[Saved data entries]
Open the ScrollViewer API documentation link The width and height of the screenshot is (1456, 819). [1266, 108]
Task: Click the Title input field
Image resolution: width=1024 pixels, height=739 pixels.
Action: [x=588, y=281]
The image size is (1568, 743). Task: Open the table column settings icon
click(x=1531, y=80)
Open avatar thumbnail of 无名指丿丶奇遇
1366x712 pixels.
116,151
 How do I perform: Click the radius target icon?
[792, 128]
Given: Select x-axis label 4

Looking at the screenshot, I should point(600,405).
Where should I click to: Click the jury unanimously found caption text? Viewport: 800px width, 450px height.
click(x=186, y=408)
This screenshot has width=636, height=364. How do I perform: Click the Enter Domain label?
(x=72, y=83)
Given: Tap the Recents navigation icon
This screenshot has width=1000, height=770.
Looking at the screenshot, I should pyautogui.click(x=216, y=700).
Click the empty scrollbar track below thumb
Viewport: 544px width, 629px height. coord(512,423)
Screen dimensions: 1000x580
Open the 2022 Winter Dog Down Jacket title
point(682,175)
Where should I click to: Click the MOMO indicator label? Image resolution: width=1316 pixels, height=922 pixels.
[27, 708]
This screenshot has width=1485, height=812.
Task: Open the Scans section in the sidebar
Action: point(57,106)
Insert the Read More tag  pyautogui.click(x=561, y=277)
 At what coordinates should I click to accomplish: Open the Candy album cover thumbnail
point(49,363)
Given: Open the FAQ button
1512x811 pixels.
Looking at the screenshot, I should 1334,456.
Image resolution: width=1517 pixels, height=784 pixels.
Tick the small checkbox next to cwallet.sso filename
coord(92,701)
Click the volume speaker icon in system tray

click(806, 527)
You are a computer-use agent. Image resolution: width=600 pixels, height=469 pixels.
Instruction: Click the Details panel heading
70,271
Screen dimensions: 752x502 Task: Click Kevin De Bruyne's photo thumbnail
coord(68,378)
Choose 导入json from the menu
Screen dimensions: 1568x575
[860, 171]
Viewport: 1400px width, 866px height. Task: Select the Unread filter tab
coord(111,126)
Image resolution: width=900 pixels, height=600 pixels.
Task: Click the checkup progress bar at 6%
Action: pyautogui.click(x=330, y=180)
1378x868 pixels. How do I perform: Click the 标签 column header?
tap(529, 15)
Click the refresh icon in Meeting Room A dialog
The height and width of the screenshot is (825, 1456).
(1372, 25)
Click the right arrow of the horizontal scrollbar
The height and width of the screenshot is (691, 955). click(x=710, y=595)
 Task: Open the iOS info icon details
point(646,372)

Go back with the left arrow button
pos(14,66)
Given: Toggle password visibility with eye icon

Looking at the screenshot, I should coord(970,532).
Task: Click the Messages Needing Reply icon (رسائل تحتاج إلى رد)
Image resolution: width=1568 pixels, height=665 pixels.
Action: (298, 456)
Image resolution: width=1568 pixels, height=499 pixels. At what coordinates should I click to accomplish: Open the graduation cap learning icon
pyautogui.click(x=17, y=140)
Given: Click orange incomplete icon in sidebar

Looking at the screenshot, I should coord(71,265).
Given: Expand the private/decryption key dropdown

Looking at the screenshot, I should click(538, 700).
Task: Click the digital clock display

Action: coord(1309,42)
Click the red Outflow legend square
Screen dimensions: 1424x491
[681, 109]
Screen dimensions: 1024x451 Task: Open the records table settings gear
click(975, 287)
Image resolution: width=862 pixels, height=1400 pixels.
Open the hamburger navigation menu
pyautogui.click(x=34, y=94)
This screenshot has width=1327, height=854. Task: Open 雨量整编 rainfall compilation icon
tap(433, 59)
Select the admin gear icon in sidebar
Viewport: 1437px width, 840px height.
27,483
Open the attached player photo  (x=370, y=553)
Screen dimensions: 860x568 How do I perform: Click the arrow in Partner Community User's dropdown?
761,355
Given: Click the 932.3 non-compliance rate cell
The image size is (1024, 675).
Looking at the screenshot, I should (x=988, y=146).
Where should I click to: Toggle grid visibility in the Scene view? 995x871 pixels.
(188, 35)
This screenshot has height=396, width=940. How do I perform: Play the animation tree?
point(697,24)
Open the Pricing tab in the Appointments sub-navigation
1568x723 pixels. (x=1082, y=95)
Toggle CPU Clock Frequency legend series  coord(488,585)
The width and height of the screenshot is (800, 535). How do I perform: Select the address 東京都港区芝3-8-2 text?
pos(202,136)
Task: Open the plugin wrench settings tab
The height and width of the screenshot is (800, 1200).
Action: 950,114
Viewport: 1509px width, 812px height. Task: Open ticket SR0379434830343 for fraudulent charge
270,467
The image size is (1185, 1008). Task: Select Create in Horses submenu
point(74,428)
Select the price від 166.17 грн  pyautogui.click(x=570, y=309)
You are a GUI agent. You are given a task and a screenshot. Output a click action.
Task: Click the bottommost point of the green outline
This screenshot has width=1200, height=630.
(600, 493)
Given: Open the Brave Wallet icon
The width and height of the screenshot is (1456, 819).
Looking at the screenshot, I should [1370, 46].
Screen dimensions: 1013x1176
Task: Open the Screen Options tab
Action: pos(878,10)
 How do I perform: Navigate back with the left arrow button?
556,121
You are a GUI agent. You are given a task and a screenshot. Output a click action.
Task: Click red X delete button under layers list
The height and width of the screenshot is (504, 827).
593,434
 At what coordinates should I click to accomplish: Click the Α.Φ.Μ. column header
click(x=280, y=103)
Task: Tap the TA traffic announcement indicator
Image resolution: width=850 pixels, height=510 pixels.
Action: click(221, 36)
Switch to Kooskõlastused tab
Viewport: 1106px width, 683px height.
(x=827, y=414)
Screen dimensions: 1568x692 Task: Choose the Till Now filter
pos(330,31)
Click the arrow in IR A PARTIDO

DIRECTIONS -
Please update the records, writing "Where do I click to" wherever "Where should I click to" appears and leaving every other line unchanged.

THE RESULT -
Open the ScrollViewer API documentation link The width and height of the screenshot is (1456, 819). [1266, 108]
Task: Click the Title input field
Image resolution: width=1024 pixels, height=739 pixels.
Action: [x=588, y=281]
The image size is (1568, 743). Task: Open the table column settings icon
click(x=1531, y=80)
Open avatar thumbnail of 无名指丿丶奇遇
1366x712 pixels.
116,151
 How do I perform: Click the radius target icon?
[792, 128]
Given: Select x-axis label 4

Looking at the screenshot, I should point(600,405).
Where do I click to: Click the jury unanimously found caption text? Viewport: 800px width, 450px height.
click(x=186, y=408)
This screenshot has width=636, height=364. How do I perform: Click the Enter Domain label?
(x=72, y=83)
Given: Tap the Recents navigation icon
This screenshot has width=1000, height=770.
Looking at the screenshot, I should pyautogui.click(x=216, y=700).
Click the empty scrollbar track below thumb
Viewport: 544px width, 629px height. coord(512,423)
Screen dimensions: 1000x580
Open the 2022 Winter Dog Down Jacket title
point(682,175)
Where do I click to: Click the MOMO indicator label? Image resolution: width=1316 pixels, height=922 pixels.
[27, 708]
This screenshot has width=1485, height=812.
Task: Open the Scans section in the sidebar
Action: point(57,106)
Insert the Read More tag  pyautogui.click(x=561, y=277)
 At what coordinates should I click to accomplish: Open the Candy album cover thumbnail
point(49,363)
Given: Open the FAQ button
1512x811 pixels.
Looking at the screenshot, I should 1334,456.
Image resolution: width=1517 pixels, height=784 pixels.
Tick the small checkbox next to cwallet.sso filename
coord(92,701)
Click the volume speaker icon in system tray

click(806, 527)
You are a computer-use agent. Image resolution: width=600 pixels, height=469 pixels.
Instruction: Click the Details panel heading
70,271
Screen dimensions: 752x502 Task: Click Kevin De Bruyne's photo thumbnail
coord(68,378)
Choose 导入json from the menu
Screen dimensions: 1568x575
[860, 171]
Viewport: 1400px width, 866px height. Task: Select the Unread filter tab
coord(111,126)
Image resolution: width=900 pixels, height=600 pixels.
Task: Click the checkup progress bar at 6%
Action: pyautogui.click(x=330, y=180)
1378x868 pixels. How do I perform: Click the 标签 column header?
tap(529, 15)
Click the refresh icon in Meeting Room A dialog
The height and width of the screenshot is (825, 1456).
(1372, 25)
Click the right arrow of the horizontal scrollbar
The height and width of the screenshot is (691, 955). click(x=710, y=595)
 Task: Open the iOS info icon details
point(646,372)

Go back with the left arrow button
pos(14,66)
Given: Toggle password visibility with eye icon

Looking at the screenshot, I should coord(970,532).
Task: Click the Messages Needing Reply icon (رسائل تحتاج إلى رد)
Image resolution: width=1568 pixels, height=665 pixels.
Action: (298, 456)
Image resolution: width=1568 pixels, height=499 pixels. At what coordinates should I click to accomplish: Open the graduation cap learning icon
pyautogui.click(x=17, y=140)
Given: Click orange incomplete icon in sidebar

Looking at the screenshot, I should coord(71,265).
Given: Expand the private/decryption key dropdown

Looking at the screenshot, I should click(538, 700).
Task: Click the digital clock display

Action: coord(1309,42)
Click the red Outflow legend square
Screen dimensions: 1424x491
[681, 109]
Screen dimensions: 1024x451 Task: Open the records table settings gear
click(975, 287)
Image resolution: width=862 pixels, height=1400 pixels.
Open the hamburger navigation menu
pyautogui.click(x=34, y=94)
This screenshot has width=1327, height=854. Task: Open 雨量整编 rainfall compilation icon
tap(433, 59)
Select the admin gear icon in sidebar
Viewport: 1437px width, 840px height.
27,483
Open the attached player photo  (x=370, y=553)
Screen dimensions: 860x568 How do I perform: Click the arrow in Partner Community User's dropdown?
761,355
Given: Click the 932.3 non-compliance rate cell
The image size is (1024, 675).
Looking at the screenshot, I should (x=988, y=146).
Where do I click to: Toggle grid visibility in the Scene view? 995x871 pixels.
(188, 35)
This screenshot has height=396, width=940. How do I perform: Play the animation tree?
point(697,24)
Open the Pricing tab in the Appointments sub-navigation
1568x723 pixels. (x=1082, y=95)
Toggle CPU Clock Frequency legend series  coord(488,585)
The width and height of the screenshot is (800, 535). How do I perform: Select the address 東京都港区芝3-8-2 text?
pos(202,136)
Task: Open the plugin wrench settings tab
The height and width of the screenshot is (800, 1200).
Action: 950,114
Viewport: 1509px width, 812px height. Task: Open ticket SR0379434830343 for fraudulent charge
270,467
The image size is (1185, 1008). Task: Select Create in Horses submenu
point(74,428)
Select the price від 166.17 грн  pyautogui.click(x=570, y=309)
You are a GUI agent. You are given a task and a screenshot. Output a click action.
Task: Click the bottommost point of the green outline
This screenshot has width=1200, height=630.
(600, 493)
Given: Open the Brave Wallet icon
The width and height of the screenshot is (1456, 819).
Looking at the screenshot, I should [1370, 46].
Screen dimensions: 1013x1176
Task: Open the Screen Options tab
Action: pos(878,10)
 How do I perform: Navigate back with the left arrow button?
556,121
You are a GUI agent. You are given a task and a screenshot. Output a click action.
Task: Click red X delete button under layers list
The height and width of the screenshot is (504, 827).
593,434
 At what coordinates should I click to accomplish: Click the Α.Φ.Μ. column header
click(x=280, y=103)
Task: Tap the TA traffic announcement indicator
Image resolution: width=850 pixels, height=510 pixels.
Action: click(221, 36)
Switch to Kooskõlastused tab
Viewport: 1106px width, 683px height.
(x=827, y=414)
Screen dimensions: 1568x692 Task: Choose the Till Now filter
pos(330,31)
Click the arrow in IR A PARTIDO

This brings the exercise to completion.